= Lhagyari Palace =

13th century forrtress-palace complex, Tibet

Lhagyari Palace (拉加里王宫; ་), situated in Qusum County, Shannan Prefecture, Tibet Autonomous Region, is a historic fortress-palace complex dating to the 13th century. Built by the Lhagyari dynasty, descendants of the ancient Tibetan kings, it served as a political and cultural center until the mid-20th century. The palace's architecture integrates Tibetan and Han Chinese influences, featuring a multi-tiered structure with stone foundations, rammed-earth walls, and intricately carved wooden beams. Its design strategically utilizes the mountainous terrain, with watchtowers and courtyards layered along the slopes for defense and climatic adaptation.

== Protection ==
During construction, local materials like slate, yak-dung mortar, and juniper wood were prioritized to minimize ecological disruption.
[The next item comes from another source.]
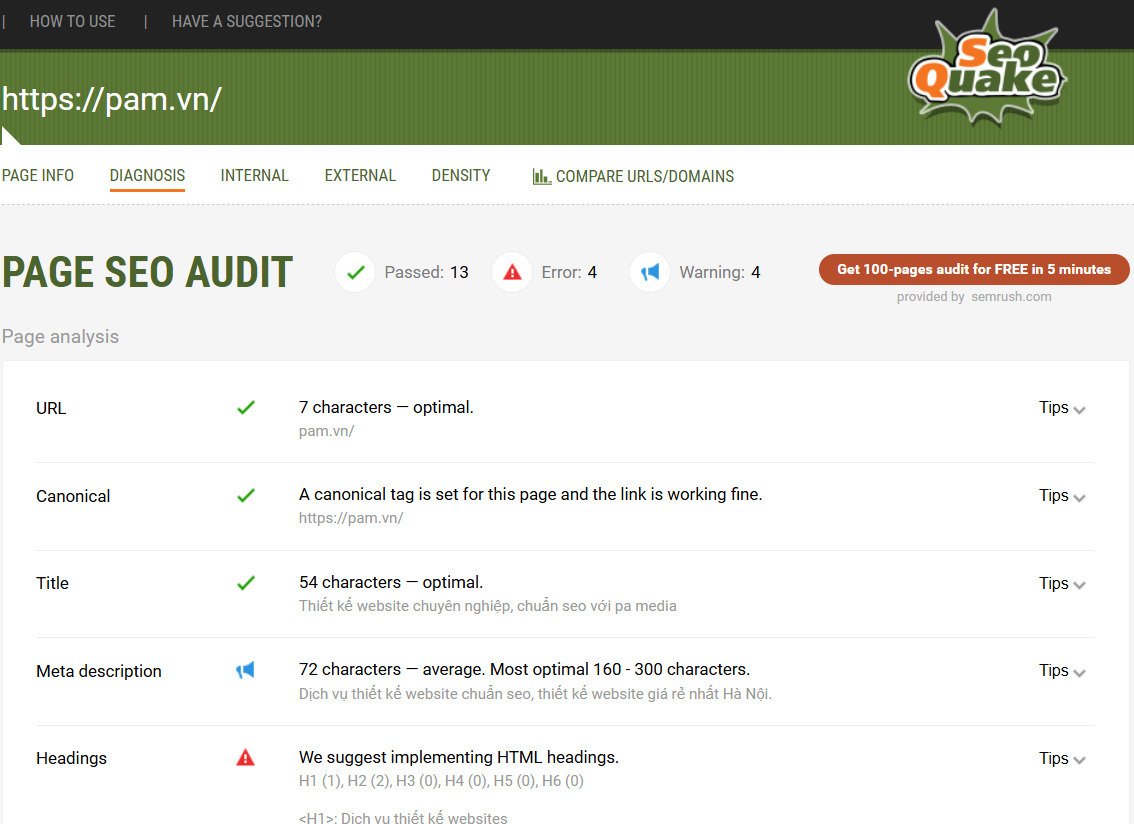Expand Tips for the Meta description row
The image size is (1134, 824).
pyautogui.click(x=1062, y=671)
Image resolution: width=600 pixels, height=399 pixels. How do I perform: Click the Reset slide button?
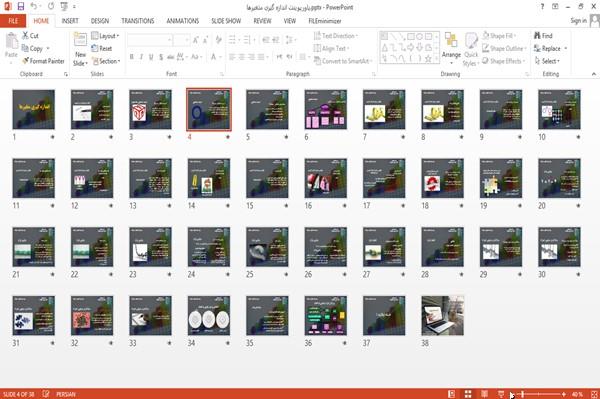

The palace's layout harmonizes with the surrounding ecosystem: south-facing windows maximize solar heat in winter, while natural drainage channels prevent erosion during monsoon rains. Restoration efforts in the 1990s, led by the Tibet Cultural Relics Bureau, focused on preserving original techniques, such as argil (traditional plaster) application and mural restoration using mineral pigments.

In 2001, the ruins of the Ragali Palace were listed as the Fifth Batch of National Key Cultural Relics Protection Units.